Mr Johnson is expected to set out his plans for Brexit in talks with Mr Tusk, building on visits in recent days to the leaders of Germany and France.
Tomorrow I meet PM @BorisJohnson. I hope that he will not like to go down in history as “Mr. No Deal”. The EU is ready to listen to operational, realistic ideas acceptable to all Member States including Ireland, if and when the UK government is ready to put them on the table.— Donald Tusk (@eucopresident) August 24, 2019
Speaking at the summit in France before Mr Johnson’s arrival, the former Polish prime minister said: “He will be the third British Conservative prime minister with whom I will discuss Brexit.
“The EU was always open to co-operation when David Cameron wanted to avoid Brexit, when Theresa May wanted to avoid a no-deal Brexit, and we will also be ready now to hold serious talks with Prime Minister Johnson.
“One thing I will not co-operate on is no-deal. I still hope that Prime Minster Johnson will not like to go down in history as ‘Mr no-deal’.

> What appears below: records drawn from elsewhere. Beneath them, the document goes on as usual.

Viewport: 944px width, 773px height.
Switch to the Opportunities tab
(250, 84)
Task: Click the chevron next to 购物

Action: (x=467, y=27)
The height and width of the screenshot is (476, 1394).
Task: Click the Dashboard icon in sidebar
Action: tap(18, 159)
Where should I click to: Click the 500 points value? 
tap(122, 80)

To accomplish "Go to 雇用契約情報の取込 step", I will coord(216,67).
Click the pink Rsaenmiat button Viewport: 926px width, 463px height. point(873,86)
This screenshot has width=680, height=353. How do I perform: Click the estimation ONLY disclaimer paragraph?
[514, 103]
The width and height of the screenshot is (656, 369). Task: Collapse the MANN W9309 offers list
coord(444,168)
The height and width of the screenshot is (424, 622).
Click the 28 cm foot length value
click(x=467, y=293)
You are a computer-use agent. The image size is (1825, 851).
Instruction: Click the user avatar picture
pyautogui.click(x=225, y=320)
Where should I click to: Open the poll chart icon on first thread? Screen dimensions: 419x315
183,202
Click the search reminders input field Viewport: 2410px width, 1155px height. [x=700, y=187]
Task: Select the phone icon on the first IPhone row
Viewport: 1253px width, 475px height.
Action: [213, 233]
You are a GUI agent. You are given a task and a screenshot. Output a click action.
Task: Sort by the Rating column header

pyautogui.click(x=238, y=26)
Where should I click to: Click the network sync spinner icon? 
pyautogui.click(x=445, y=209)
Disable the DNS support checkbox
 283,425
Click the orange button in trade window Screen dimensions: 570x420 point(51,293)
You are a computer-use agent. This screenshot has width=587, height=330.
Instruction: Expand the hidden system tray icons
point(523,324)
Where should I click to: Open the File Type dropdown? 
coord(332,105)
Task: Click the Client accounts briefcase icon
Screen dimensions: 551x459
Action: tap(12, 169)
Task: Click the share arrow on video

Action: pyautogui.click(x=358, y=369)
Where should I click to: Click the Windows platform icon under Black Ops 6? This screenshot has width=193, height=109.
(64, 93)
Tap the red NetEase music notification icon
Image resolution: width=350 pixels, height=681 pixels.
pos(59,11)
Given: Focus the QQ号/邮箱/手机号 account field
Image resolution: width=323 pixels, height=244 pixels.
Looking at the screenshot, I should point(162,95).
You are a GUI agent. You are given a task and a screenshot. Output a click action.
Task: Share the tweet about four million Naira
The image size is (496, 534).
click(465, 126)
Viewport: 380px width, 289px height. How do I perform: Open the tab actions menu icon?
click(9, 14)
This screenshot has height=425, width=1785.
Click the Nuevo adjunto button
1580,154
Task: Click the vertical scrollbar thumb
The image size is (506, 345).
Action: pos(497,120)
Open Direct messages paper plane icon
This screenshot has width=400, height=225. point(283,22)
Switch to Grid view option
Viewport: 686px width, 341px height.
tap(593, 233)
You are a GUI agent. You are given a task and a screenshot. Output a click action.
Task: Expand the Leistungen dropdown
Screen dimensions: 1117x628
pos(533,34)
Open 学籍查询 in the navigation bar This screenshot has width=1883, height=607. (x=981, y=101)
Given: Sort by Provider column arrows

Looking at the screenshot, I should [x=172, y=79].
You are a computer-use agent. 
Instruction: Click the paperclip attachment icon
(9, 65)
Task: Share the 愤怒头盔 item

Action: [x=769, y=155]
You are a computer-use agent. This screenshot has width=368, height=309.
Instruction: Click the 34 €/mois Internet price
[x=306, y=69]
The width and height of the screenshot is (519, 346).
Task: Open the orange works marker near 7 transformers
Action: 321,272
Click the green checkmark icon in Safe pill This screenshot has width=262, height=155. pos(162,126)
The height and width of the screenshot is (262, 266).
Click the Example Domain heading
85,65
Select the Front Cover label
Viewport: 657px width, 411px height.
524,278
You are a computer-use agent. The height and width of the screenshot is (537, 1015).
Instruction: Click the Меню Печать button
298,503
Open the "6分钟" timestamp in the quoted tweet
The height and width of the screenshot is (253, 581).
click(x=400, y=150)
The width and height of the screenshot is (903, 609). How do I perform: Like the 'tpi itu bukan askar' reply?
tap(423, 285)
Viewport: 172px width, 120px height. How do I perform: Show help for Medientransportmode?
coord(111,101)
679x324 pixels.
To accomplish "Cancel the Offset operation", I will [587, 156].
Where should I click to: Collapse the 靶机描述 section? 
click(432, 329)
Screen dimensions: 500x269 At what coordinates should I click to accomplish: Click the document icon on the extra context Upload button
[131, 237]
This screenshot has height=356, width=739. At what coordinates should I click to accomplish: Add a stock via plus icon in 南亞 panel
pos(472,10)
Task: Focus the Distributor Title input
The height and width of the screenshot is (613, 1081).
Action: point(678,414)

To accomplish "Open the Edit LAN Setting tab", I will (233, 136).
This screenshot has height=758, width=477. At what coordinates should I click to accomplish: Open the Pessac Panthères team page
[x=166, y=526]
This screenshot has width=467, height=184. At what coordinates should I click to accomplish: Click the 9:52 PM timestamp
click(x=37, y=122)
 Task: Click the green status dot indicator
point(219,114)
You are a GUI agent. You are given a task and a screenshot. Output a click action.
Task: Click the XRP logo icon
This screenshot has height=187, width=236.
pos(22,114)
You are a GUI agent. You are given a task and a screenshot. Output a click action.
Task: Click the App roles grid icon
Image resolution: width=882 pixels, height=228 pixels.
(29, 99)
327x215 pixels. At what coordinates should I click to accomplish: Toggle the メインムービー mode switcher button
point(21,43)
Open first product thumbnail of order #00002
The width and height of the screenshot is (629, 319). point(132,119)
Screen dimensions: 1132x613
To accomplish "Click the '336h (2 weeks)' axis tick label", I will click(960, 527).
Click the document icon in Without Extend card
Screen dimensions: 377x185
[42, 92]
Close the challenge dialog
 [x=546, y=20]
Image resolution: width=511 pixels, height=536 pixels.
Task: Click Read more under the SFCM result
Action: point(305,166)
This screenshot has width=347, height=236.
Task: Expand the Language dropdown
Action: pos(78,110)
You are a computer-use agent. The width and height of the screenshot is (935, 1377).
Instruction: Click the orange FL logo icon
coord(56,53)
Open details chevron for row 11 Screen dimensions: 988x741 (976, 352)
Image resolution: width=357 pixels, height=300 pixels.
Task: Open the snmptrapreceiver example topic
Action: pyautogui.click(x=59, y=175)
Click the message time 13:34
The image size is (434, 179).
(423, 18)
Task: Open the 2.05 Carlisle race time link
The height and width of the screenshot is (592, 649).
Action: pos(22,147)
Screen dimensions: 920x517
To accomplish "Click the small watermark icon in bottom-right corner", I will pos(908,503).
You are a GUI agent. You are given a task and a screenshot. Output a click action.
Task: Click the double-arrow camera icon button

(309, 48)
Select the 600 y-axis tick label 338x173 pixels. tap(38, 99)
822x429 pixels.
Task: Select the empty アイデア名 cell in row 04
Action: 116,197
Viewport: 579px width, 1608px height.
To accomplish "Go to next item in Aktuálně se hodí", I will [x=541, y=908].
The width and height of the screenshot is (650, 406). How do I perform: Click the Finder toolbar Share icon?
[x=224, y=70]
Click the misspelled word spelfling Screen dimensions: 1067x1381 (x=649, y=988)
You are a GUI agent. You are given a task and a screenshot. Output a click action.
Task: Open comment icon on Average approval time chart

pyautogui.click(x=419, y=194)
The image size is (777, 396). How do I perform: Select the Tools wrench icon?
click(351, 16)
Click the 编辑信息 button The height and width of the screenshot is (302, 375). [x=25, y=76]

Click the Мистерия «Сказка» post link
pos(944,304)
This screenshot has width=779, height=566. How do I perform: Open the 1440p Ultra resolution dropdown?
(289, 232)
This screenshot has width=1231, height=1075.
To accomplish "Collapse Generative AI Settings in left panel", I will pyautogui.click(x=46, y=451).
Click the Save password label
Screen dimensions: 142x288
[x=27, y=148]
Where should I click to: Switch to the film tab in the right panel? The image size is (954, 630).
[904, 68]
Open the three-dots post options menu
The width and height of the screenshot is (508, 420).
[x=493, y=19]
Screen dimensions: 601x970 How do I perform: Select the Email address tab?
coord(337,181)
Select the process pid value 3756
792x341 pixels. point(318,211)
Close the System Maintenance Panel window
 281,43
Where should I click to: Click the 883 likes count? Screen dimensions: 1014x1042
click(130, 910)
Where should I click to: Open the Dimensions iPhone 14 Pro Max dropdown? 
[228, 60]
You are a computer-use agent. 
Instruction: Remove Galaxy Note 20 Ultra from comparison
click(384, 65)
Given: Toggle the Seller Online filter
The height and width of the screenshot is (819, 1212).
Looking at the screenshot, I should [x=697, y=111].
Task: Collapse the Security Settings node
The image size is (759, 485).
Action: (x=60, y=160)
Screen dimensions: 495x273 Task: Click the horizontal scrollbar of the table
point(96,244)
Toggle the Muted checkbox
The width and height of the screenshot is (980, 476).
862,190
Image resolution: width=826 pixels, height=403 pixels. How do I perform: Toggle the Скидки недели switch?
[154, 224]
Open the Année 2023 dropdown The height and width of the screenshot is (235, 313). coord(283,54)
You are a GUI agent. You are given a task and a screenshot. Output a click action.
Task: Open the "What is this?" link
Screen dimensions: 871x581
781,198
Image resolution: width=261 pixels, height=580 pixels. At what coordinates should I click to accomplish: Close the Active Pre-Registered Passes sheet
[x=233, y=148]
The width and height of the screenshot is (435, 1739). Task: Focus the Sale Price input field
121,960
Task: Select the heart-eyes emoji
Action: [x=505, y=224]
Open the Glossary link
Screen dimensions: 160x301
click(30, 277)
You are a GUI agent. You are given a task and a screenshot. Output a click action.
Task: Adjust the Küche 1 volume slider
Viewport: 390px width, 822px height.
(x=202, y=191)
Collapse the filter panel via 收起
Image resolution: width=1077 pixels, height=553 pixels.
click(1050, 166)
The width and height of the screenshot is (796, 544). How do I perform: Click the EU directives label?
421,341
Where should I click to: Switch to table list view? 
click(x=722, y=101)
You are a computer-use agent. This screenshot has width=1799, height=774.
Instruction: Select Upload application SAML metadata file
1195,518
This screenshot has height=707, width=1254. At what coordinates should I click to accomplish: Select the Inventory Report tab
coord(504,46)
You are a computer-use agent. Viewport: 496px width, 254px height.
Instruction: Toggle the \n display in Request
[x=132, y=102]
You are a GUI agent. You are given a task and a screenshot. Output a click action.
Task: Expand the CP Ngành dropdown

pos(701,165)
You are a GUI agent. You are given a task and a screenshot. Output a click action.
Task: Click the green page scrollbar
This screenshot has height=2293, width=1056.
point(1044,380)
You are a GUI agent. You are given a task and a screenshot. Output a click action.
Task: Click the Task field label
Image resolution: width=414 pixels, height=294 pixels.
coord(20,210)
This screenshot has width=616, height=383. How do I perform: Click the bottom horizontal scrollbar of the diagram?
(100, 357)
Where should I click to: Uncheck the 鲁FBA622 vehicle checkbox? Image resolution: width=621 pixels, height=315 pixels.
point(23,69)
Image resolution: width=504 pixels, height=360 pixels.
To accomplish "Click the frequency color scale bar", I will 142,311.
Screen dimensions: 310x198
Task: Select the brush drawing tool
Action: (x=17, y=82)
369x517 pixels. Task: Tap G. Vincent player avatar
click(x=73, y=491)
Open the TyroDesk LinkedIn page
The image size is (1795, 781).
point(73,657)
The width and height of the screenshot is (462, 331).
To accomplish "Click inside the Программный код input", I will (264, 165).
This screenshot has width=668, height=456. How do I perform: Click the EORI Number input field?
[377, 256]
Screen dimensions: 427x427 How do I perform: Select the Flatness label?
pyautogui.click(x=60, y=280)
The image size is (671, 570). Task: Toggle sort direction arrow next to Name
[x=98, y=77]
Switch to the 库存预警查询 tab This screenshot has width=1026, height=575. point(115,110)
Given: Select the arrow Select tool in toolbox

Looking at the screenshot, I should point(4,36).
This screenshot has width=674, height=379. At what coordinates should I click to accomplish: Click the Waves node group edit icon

“We are willing to listen to ideas that are operational, realistic and acceptable to all member states including Ireland, if and when the UK Government is ready to put them on the table.”
Before setting off for the coastal resort of Biarritz, Mr Johnson warned Brexit critics they are “gravely mistaken” about the UK losing its place on the world stage as he prepared for his first international summit and trade talks with US president Donald Trump.
The Prime Minister will meet Mr Trump in the margins for their first face-to-face discussion since he entered Downing Street.
Ahead of the summit, which begins on Saturday and continues until Monday, Mr Johnson said: “Some people question the democratic decision this country has made, fearing that we will retreat from the world. Some think Britain’s best days are behind us.
“To those people I say: you are gravely mistaken.”
His comments will be seen as a rebuke to Emmanuel Macron after the French president suggested that a post-Brexit trade deal with the US could see Britain as a “junior partner” in a position of “historic vassalisation”.
Mr Johnson will meet the US president – who has repeatedly praised his leadership qualities – on Sunday morning.
The pair spoke on the phone on Friday evening ahead of their meeting, their fourth official phone call since Mr Johnson took office a month ago and the second call this week.
In his first face-to-face meeting with Mr Tusk, the Prime Minister will spell out his absolute commitment to getting the UK out of the European Union on October 31.
It follows talks with German chancellor Angela Merkel on Wednesday and Mr Macron on Thursday after which the Prime Minister said the “mood music” was positive, but getting the changes he wants to the Withdrawal Agreement would not be easy and he was “telling people not to hold their breath” for a breakthrough.